### Assignment
Repeat each entry below exactly.

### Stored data
******

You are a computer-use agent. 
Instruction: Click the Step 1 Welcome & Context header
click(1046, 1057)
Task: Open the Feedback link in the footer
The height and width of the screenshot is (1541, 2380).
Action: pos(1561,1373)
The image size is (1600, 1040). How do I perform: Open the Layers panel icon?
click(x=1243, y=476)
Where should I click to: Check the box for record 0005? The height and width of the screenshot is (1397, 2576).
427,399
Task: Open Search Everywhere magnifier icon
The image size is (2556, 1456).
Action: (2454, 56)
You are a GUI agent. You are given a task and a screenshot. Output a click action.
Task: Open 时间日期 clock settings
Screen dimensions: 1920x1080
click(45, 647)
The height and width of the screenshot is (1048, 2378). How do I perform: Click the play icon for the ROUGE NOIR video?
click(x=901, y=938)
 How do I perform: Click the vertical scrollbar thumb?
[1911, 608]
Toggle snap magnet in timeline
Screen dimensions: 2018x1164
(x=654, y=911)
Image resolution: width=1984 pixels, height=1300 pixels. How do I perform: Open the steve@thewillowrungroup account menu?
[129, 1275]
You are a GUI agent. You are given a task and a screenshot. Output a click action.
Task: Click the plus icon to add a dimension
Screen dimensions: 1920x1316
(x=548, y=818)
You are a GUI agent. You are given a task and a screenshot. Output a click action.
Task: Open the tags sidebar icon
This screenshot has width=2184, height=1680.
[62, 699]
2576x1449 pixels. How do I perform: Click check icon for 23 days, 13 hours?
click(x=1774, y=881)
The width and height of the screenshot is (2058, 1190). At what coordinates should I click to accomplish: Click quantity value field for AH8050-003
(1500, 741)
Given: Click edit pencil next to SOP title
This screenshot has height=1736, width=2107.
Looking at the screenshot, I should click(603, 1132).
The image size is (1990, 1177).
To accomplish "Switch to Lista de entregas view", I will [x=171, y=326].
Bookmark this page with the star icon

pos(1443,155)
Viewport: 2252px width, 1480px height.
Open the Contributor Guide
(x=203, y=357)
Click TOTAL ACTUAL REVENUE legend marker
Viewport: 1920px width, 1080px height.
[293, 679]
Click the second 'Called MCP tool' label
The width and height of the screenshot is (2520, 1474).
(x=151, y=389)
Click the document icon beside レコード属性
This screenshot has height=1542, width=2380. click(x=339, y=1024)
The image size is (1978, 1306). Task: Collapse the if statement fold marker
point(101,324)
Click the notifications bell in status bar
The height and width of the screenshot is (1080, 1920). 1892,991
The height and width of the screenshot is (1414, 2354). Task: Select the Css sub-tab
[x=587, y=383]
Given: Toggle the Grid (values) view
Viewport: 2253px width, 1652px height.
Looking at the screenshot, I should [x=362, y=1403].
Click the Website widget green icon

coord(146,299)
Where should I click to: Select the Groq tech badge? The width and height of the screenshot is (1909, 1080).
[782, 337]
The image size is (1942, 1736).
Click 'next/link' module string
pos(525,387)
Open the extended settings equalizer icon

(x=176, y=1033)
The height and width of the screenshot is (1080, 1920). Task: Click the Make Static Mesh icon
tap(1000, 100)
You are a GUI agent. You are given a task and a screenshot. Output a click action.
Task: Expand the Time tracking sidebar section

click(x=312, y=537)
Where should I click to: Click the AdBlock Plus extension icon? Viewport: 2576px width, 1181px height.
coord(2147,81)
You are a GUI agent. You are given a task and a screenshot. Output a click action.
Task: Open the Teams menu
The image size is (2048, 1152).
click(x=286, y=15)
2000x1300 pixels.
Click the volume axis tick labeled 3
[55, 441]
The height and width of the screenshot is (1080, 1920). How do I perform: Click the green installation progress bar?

******

### Answer to this problem
You are a computer-use agent. 
Instruction: Click the Step 1 Welcome & Context header
click(1046, 1057)
Task: Open the Feedback link in the footer
The height and width of the screenshot is (1541, 2380).
Action: pos(1561,1373)
The image size is (1600, 1040). How do I perform: Open the Layers panel icon?
click(x=1243, y=476)
Where should I click to: Check the box for record 0005? The height and width of the screenshot is (1397, 2576).
427,399
Task: Open Search Everywhere magnifier icon
The image size is (2556, 1456).
Action: (2454, 56)
You are a GUI agent. You are given a task and a screenshot. Output a click action.
Task: Open 时间日期 clock settings
Screen dimensions: 1920x1080
click(45, 647)
The height and width of the screenshot is (1048, 2378). How do I perform: Click the play icon for the ROUGE NOIR video?
click(x=901, y=938)
 How do I perform: Click the vertical scrollbar thumb?
[1911, 608]
Toggle snap magnet in timeline
Screen dimensions: 2018x1164
(x=654, y=911)
Image resolution: width=1984 pixels, height=1300 pixels. How do I perform: Open the steve@thewillowrungroup account menu?
[129, 1275]
You are a GUI agent. You are given a task and a screenshot. Output a click action.
Task: Click the plus icon to add a dimension
Screen dimensions: 1920x1316
(x=548, y=818)
You are a GUI agent. You are given a task and a screenshot. Output a click action.
Task: Open the tags sidebar icon
This screenshot has width=2184, height=1680.
[62, 699]
2576x1449 pixels. How do I perform: Click check icon for 23 days, 13 hours?
click(x=1774, y=881)
The width and height of the screenshot is (2058, 1190). At what coordinates should I click to accomplish: Click quantity value field for AH8050-003
(1500, 741)
Given: Click edit pencil next to SOP title
This screenshot has height=1736, width=2107.
Looking at the screenshot, I should click(603, 1132).
The image size is (1990, 1177).
To accomplish "Switch to Lista de entregas view", I will [x=171, y=326].
Bookmark this page with the star icon

pos(1443,155)
Viewport: 2252px width, 1480px height.
Open the Contributor Guide
(x=203, y=357)
Click TOTAL ACTUAL REVENUE legend marker
Viewport: 1920px width, 1080px height.
[293, 679]
Click the second 'Called MCP tool' label
The width and height of the screenshot is (2520, 1474).
(x=151, y=389)
Click the document icon beside レコード属性
This screenshot has height=1542, width=2380. click(x=339, y=1024)
The image size is (1978, 1306). Task: Collapse the if statement fold marker
point(101,324)
Click the notifications bell in status bar
The height and width of the screenshot is (1080, 1920). 1892,991
The height and width of the screenshot is (1414, 2354). Task: Select the Css sub-tab
[x=587, y=383]
Given: Toggle the Grid (values) view
Viewport: 2253px width, 1652px height.
Looking at the screenshot, I should [x=362, y=1403].
Click the Website widget green icon

coord(146,299)
Where should I click to: Select the Groq tech badge? The width and height of the screenshot is (1909, 1080).
[782, 337]
The image size is (1942, 1736).
Click 'next/link' module string
pos(525,387)
Open the extended settings equalizer icon

(x=176, y=1033)
The height and width of the screenshot is (1080, 1920). Task: Click the Make Static Mesh icon
tap(1000, 100)
You are a GUI agent. You are given a task and a screenshot. Output a click action.
Task: Expand the Time tracking sidebar section

click(x=312, y=537)
Where should I click to: Click the AdBlock Plus extension icon? Viewport: 2576px width, 1181px height.
coord(2147,81)
You are a GUI agent. You are given a task and a screenshot. Output a click action.
Task: Open the Teams menu
The image size is (2048, 1152).
click(x=286, y=15)
2000x1300 pixels.
Click the volume axis tick labeled 3
[55, 441]
The height and width of the screenshot is (1080, 1920). How do I perform: Click the green installation progress bar?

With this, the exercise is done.